The transfer of property into a REIT can generate cash in two ways. First, cash can be extracted on roll in of property equal to the tax cost of the property. Second, partnership units issued on roll in of property have the same distribution entitlement as publically traded REIT units, and so can generate additional cash flow from distributions.
Issues to Consider
Some estimates suggest it can cost several million to set up a REIT, depending on the complexity. Automotive dealers may want to compare the costs of establishing a REIT to those of hiring a commercial real estate agent. In some cases, the cost of establishing a REIT will be far less than hiring an agent to find a buyer, and control of the land may remain with the dealer.
When it comes to utilizing a REIT structure, dealers have several options: set up an independent private or publically traded REIT, work with a group of dealers to create a REIT or sell to an existing REIT. Depending on the size, location and relationships a dealer has, different options may work best. Before making a decision, dealers should investigate and assess which option would best help them achieve their objectives.

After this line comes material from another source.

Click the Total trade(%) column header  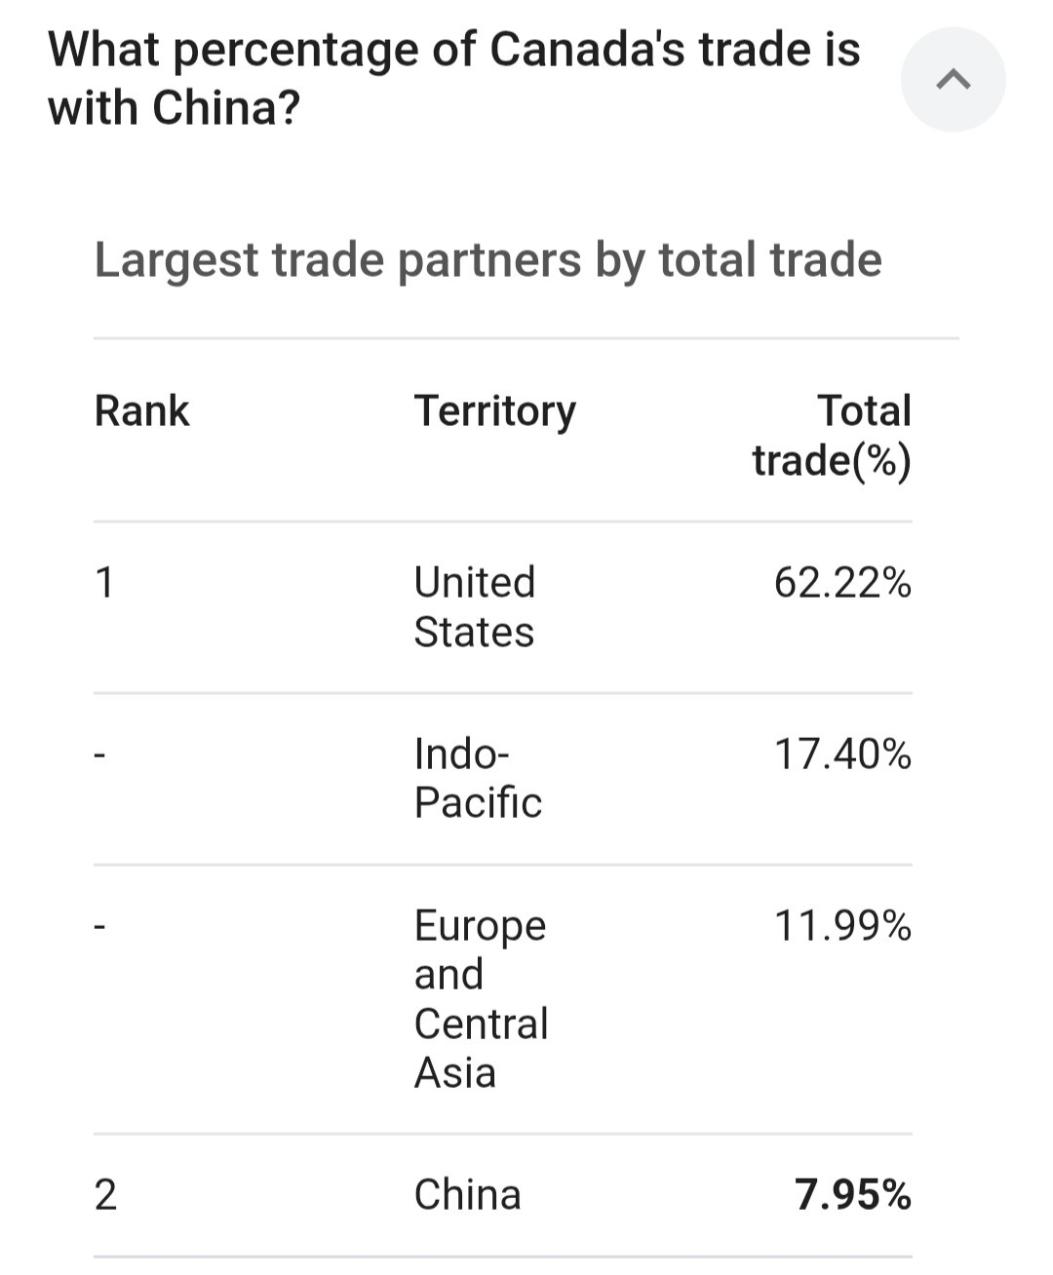point(832,436)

Whether private or publically traded, a REIT is required to provide continuous disclosures and to adhere to relevant regulations related to financial reporting. In the case of private REITs, this process may be relatively straightforward. However, the public nature of reporting may cause consternation for dealers who may want to use the REIT to raise money and buy more land in the future. As a public entity, information related to the REIT’s strategy will be highly transparent.
Public REITs are susceptible to market volatility as we have seen during recent economic downturns. As a result, the value of publically traded units may not reflect the value of the underlying real estate assets. Instead, the value of the units may fluctuate up and down rapidly in relation to investor pressures and market conditions. Private units meanwhile face less volatility, tied only to the value of the underlying assets.
Most dealers do not have in-house capabilities and expertise required to manage public reporting and disclosures. In addition to appointing a CEO and CFO, dealers may need to hire staff with the expertise to assist with REIT management.
Achieving the full value of a REIT
For automotive dealers, there is a lot of value in consolidation – from improving efficiencies and margin to perhaps having a better bargaining position with OEMs and other suppliers.
To make sure you can get the most value out of setting up a REIT, start by considering the following activities:
• Identify experienced accounting and legal tax advisors to make sure you implement the most effective REIT structure for your needs.
• Determine your objectives: grow through acquisition, make an exit in the future or exit now.
• Develop a REIT plan that evaluates current abilities and identifies skills needed to develop and manage your REIT.